# [DATA TO USE]
===============
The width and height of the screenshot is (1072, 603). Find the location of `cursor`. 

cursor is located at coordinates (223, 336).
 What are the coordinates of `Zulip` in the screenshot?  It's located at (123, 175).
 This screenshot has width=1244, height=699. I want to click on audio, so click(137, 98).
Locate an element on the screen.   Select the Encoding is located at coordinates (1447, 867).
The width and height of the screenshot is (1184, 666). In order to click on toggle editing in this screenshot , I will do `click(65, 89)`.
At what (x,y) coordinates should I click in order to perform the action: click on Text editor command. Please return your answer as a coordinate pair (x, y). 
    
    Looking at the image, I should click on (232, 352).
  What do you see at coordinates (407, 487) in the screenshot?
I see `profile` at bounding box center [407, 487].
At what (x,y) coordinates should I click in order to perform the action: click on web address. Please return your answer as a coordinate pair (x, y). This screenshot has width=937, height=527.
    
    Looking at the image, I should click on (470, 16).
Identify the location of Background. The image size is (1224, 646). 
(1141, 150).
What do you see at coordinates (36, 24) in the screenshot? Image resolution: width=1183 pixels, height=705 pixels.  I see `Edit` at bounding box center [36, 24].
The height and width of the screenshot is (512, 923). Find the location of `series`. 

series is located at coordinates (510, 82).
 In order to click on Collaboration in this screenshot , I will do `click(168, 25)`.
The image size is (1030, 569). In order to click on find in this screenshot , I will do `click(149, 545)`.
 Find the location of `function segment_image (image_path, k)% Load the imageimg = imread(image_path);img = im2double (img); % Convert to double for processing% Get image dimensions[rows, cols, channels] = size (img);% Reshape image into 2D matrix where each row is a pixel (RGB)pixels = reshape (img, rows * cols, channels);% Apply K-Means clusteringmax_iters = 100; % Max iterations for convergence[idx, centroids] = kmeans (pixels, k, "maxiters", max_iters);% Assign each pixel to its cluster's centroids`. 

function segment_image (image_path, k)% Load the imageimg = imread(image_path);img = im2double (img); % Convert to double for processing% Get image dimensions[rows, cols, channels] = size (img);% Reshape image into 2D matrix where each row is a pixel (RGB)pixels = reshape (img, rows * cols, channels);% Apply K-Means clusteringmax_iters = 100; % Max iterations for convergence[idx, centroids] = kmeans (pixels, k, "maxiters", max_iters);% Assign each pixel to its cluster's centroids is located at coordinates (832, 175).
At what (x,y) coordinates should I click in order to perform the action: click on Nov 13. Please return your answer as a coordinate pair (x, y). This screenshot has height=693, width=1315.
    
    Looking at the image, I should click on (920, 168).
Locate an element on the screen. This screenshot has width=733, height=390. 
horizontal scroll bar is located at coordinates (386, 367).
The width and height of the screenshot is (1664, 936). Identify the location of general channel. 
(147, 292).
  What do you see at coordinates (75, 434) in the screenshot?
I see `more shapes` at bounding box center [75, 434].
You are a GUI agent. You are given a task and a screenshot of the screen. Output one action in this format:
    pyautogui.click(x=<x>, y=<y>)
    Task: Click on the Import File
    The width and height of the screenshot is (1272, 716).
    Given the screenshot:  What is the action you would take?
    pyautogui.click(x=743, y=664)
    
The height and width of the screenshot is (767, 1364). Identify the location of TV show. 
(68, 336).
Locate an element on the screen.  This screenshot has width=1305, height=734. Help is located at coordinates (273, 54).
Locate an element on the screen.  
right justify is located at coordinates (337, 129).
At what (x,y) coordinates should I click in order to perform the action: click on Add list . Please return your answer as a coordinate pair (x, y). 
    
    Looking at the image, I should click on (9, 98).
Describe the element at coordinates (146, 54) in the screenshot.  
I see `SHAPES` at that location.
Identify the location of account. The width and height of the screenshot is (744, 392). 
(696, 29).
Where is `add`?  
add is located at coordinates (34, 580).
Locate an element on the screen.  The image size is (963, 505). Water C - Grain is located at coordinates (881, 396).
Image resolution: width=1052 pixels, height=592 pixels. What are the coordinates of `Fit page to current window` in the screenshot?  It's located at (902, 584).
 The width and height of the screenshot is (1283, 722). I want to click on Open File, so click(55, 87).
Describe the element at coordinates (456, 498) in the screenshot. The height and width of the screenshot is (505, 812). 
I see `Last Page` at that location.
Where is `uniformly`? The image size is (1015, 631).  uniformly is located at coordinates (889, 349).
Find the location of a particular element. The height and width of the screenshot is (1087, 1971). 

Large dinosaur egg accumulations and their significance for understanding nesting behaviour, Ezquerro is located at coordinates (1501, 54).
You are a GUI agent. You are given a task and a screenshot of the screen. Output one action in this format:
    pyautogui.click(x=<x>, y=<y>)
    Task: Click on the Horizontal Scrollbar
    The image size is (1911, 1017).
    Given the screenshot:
===============
# [WHAT IS REQUIRED]
Format the records above as a JSON list of strings, one string per line, with blank lines omitted.

# [SOLUTION BELOW]
[
  "The width and height of the screenshot is (1072, 603). Find the location of `cursor`. ",
  "cursor is located at coordinates (223, 336).",
  " What are the coordinates of `Zulip` in the screenshot?  It's located at (123, 175).",
  " This screenshot has width=1244, height=699. I want to click on audio, so click(137, 98).",
  "Locate an element on the screen.   Select the Encoding is located at coordinates (1447, 867).",
  "The width and height of the screenshot is (1184, 666). In order to click on toggle editing in this screenshot , I will do `click(65, 89)`.",
  "At what (x,y) coordinates should I click in order to perform the action: click on Text editor command. Please return your answer as a coordinate pair (x, y). ",
  "    Looking at the image, I should click on (232, 352).",
  "  What do you see at coordinates (407, 487) in the screenshot?",
  "I see `profile` at bounding box center [407, 487].",
  "At what (x,y) coordinates should I click in order to perform the action: click on web address. Please return your answer as a coordinate pair (x, y). This screenshot has width=937, height=527.",
  "    Looking at the image, I should click on (470, 16).",
  "Identify the location of Background. The image size is (1224, 646). ",
  "(1141, 150).",
  "What do you see at coordinates (36, 24) in the screenshot? Image resolution: width=1183 pixels, height=705 pixels.  I see `Edit` at bounding box center [36, 24].",
  "The height and width of the screenshot is (512, 923). Find the location of `series`. ",
  "series is located at coordinates (510, 82).",
  " In order to click on Collaboration in this screenshot , I will do `click(168, 25)`.",
  "The image size is (1030, 569). In order to click on find in this screenshot , I will do `click(149, 545)`.",
  " Find the location of `function segment_image (image_path, k)% Load the imageimg = imread(image_path);img = im2double (img); % Convert to double for processing% Get image dimensions[rows, cols, channels] = size (img);% Reshape image into 2D matrix where each row is a pixel (RGB)pixels = reshape (img, rows * cols, channels);% Apply K-Means clusteringmax_iters = 100; % Max iterations for convergence[idx, centroids] = kmeans (pixels, k, \"maxiters\", max_iters);% Assign each pixel to its cluster's centroids`. ",
  "function segment_image (image_path, k)% Load the imageimg = imread(image_path);img = im2double (img); % Convert to double for processing% Get image dimensions[rows, cols, channels] = size (img);% Reshape image into 2D matrix where each row is a pixel (RGB)pixels = reshape (img, rows * cols, channels);% Apply K-Means clusteringmax_iters = 100; % Max iterations for convergence[idx, centroids] = kmeans (pixels, k, \"maxiters\", max_iters);% Assign each pixel to its cluster's centroids is located at coordinates (832, 175).",
  "At what (x,y) coordinates should I click in order to perform the action: click on Nov 13. Please return your answer as a coordinate pair (x, y). This screenshot has height=693, width=1315.",
  "    Looking at the image, I should click on (920, 168).",
  "Locate an element on the screen. This screenshot has width=733, height=390. ",
  "horizontal scroll bar is located at coordinates (386, 367).",
  "The width and height of the screenshot is (1664, 936). Identify the location of general channel. ",
  "(147, 292).",
  "  What do you see at coordinates (75, 434) in the screenshot?",
  "I see `more shapes` at bounding box center [75, 434].",
  "You are a GUI agent. You are given a task and a screenshot of the screen. Output one action in this format:",
  "    pyautogui.click(x=<x>, y=<y>)",
  "    Task: Click on the Import File",
  "    The width and height of the screenshot is (1272, 716).",
  "    Given the screenshot:  What is the action you would take?",
  "    pyautogui.click(x=743, y=664)",
  "The height and width of the screenshot is (767, 1364). Identify the location of TV show. ",
  "(68, 336).",
  "Locate an element on the screen.  This screenshot has width=1305, height=734. Help is located at coordinates (273, 54).",
  "Locate an element on the screen.  ",
  "right justify is located at coordinates (337, 129).",
  "At what (x,y) coordinates should I click in order to perform the action: click on Add list . Please return your answer as a coordinate pair (x, y). ",
  "    Looking at the image, I should click on (9, 98).",
  "Describe the element at coordinates (146, 54) in the screenshot.  ",
  "I see `SHAPES` at that location.",
  "Identify the location of account. The width and height of the screenshot is (744, 392). ",
  "(696, 29).",
  "Where is `add`?  ",
  "add is located at coordinates (34, 580).",
  "Locate an element on the screen.  The image size is (963, 505). Water C - Grain is located at coordinates (881, 396).",
  "Image resolution: width=1052 pixels, height=592 pixels. What are the coordinates of `Fit page to current window` in the screenshot?  It's located at (902, 584).",
  " The width and height of the screenshot is (1283, 722). I want to click on Open File, so click(55, 87).",
  "Describe the element at coordinates (456, 498) in the screenshot. The height and width of the screenshot is (505, 812). ",
  "I see `Last Page` at that location.",
  "Where is `uniformly`? The image size is (1015, 631).  uniformly is located at coordinates (889, 349).",
  "Find the location of a particular element. The height and width of the screenshot is (1087, 1971). ",
  "Large dinosaur egg accumulations and their significance for understanding nesting behaviour, Ezquerro is located at coordinates (1501, 54).",
  "You are a GUI agent. You are given a task and a screenshot of the screen. Output one action in this format:",
  "    pyautogui.click(x=<x>, y=<y>)",
  "    Task: Click on the Horizontal Scrollbar",
  "    The image size is (1911, 1017).",
  "    Given the screenshot:"
]